A Steady Job

When I applied for a job with Irish Shipping Limited in the aftermath of World War Two, I did not realise that I was about to embark on an exciting and eventful career. Despite the glowing description of the comparatively young State company given by the gentleman who interviewed me, I was merely pleased to be offered employment at a time when jobs were scarce. His assurance that I was very privileged to be chosen for a position, as he called it, in which my prospects of advancement were almost guaranteed, I accepted with a show of gratitude. I resisted the temptation to point out how fortunate Irish Shipping was to get me for the bargain price of one pound sixteen shillings per week. This included a cost of living bonus of sixteen shillings so that my basic salary was one pound per week. It was only in later years that I came to regard the term, "cost of living bonus", as odd, if not sinister. Although the "position" did not cause me any undue excitement at the time, I did feel a certain sense of achievement in having secured what was then regarded as " a steady job with a pension", the ultimate ambition of the less adventurous school leaver in the late 1940's.
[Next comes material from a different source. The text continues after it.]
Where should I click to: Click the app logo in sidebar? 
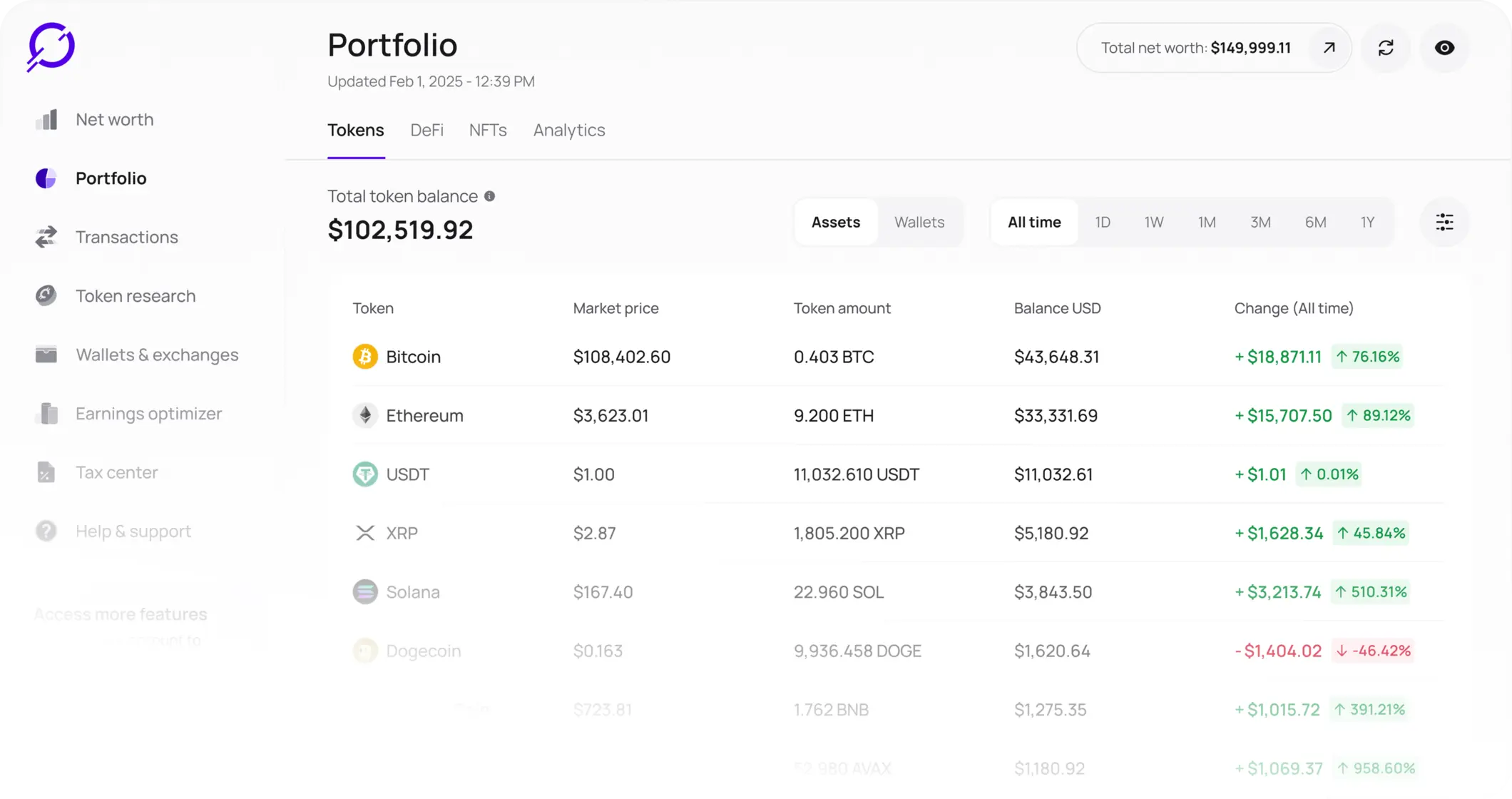[x=51, y=47]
I might have been more circumspect had I then known what I discovered very much later regarding "my prospects" and although ignorance was not exactly bliss, it certainly helped. It transpired that the Board of Directors had made a significant decision concerning staff salaries shortly before I arrived at Irish Shipping Limited. Four clerical grades with applicable salary scales were established, ranging from Grade 4 to Grade 1 and obviously I was consigned to the bottom rung of a very short ladder. The scale for Grade 4 was £1 per week plus cost-of-living bonus of sixteen shillings per week with no readily apparent springboard for advancement beyond that point. The Grade 3 scale was £1 per week plus cost-of-living bonus increasing by five annual increments of five shillings per week to £2.5s per week plus cost-of-living bonus. The top Grade 1 scale was £3.15s. per week plus cost-of-living bonus increasing by four annual increments of five shillings per week to £4.15s. per week plus cost-of-living bonus. In making their decision, the Board decreed that "The classifications and salary scales were not for promulgation to the staff". Of course, workers in those days were not exposed to radical modern concepts such as " freedom of information".
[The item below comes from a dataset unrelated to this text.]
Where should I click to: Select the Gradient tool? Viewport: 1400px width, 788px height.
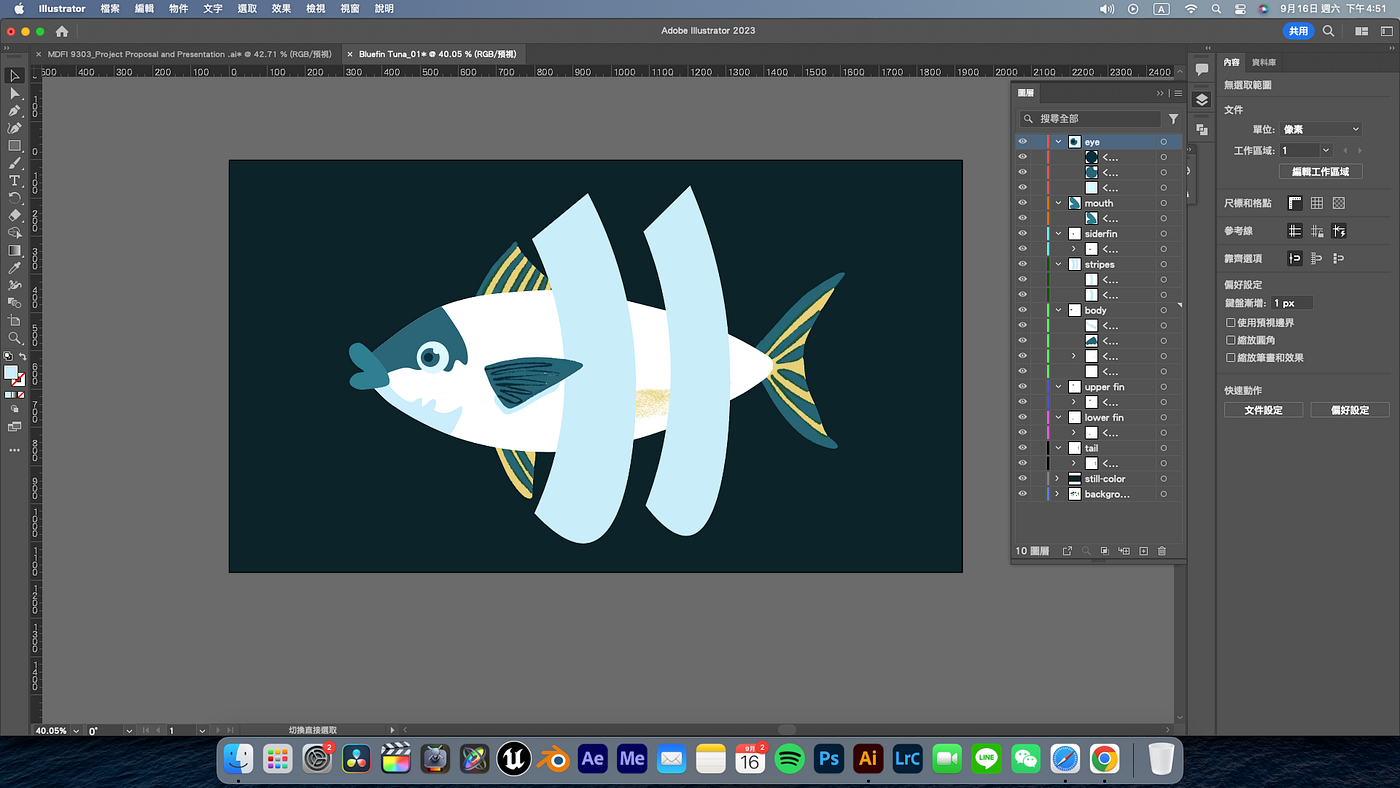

The company had been incorporated in March, 1941, in order to acquire and operate ships that would bring essential foodstuffs and raw materials from overseas to meet the basic needs of the Irish people. I cannot say I knew very much about that prior to being told that the company had vacancies for bright young men such as myself. Like most Irish people at that time and, up to the present day in the case of most Irish people, the fact that we live on an island and that well over ninety per cent of our imports come, of necessity, by sea, did not unduly exercise my thought processes. Shortages; sub-standard food, such as the abominable brown bread that was standard fare at that time; gas masks; air-raid shelters, Vera Lynn and the local defence force, largely dominated my wartime memories. My appreciation, even my knowledge of our merchant fleet was almost non-existent. However, my arrival as a valued staff member at Irish Shipping wrought a significant transformation in my maritime education and that education was to continue for much longer than I could have ever dreamed. Indeed, I remained on board for thirty-eight years and, metaphorically speaking, I eventually 'went down with my shipping company'. The voyage was both interesting and educational even up to its final dramatic denouement although, when I joined the company, the first very proud chapter in its history had already ended.
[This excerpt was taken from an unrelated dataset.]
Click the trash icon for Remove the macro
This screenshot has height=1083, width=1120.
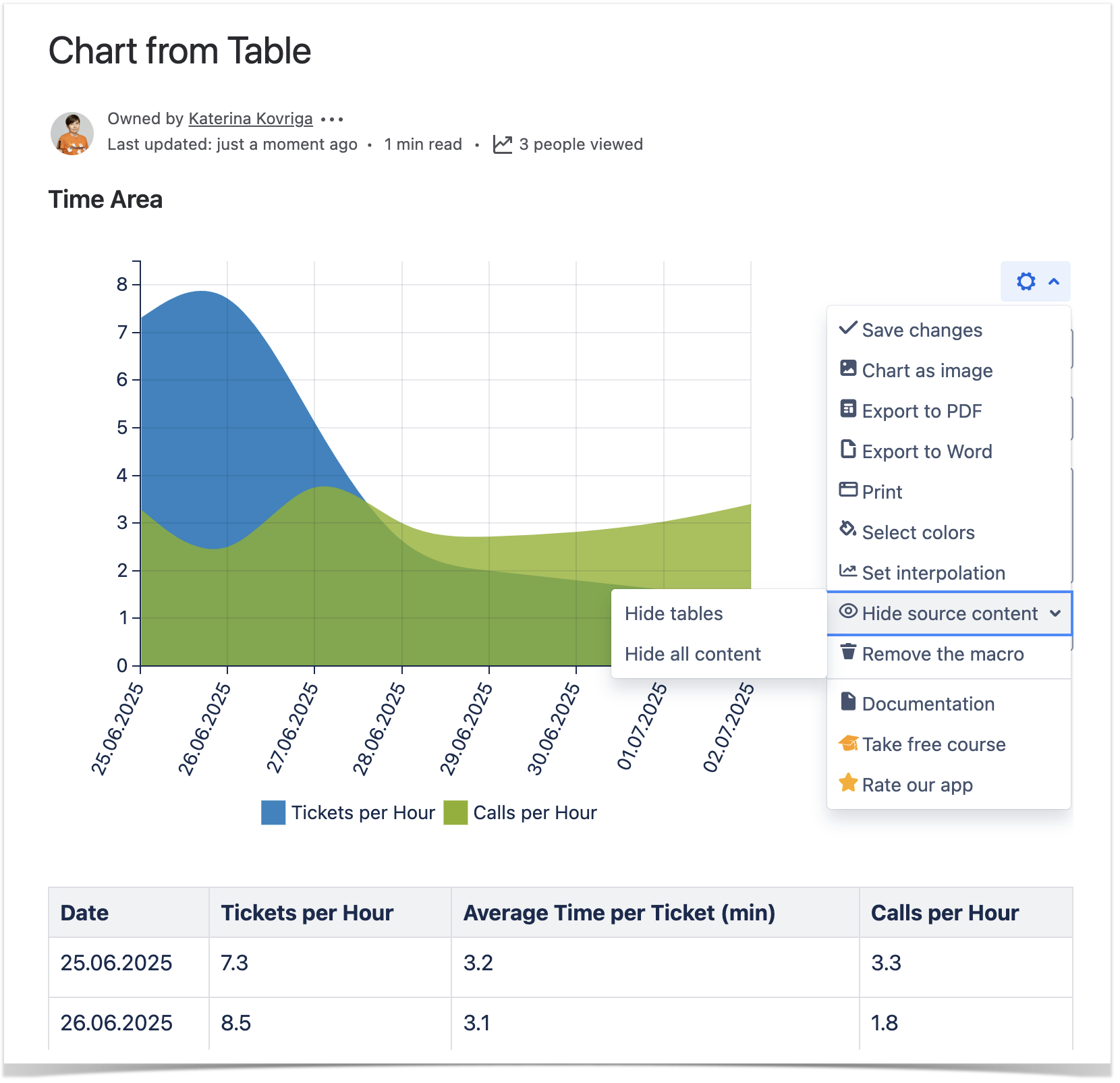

Before I joined Irish Shipping Limited, I would have regarded the term "deep-sea" ships as a good example of tautology since it would have been my innocent perception that all ships needed deep water to remain afloat. However, my new found colleagues soon put me straight by pointing out that we, the company, operated ocean-going ships whereas coasters and short-sea traders were only "boats". We were a "deep-sea" company and this realisation gave me a feeling of some superiority so that the glowing description of the company, which I was given at my original interview, now seemed utterly reasonable. I also accepted without question the veracity of the company's advertising slogan of that period which boldly proclaimed 'the world is our oyster'. However, some fifteen months earlier there was the Second World War, which was referred to by the quaint euphemism of that time as the "Emergency". It was this "Emergency" which had provided the "slipway" for the launch of Irish Shipping Limited.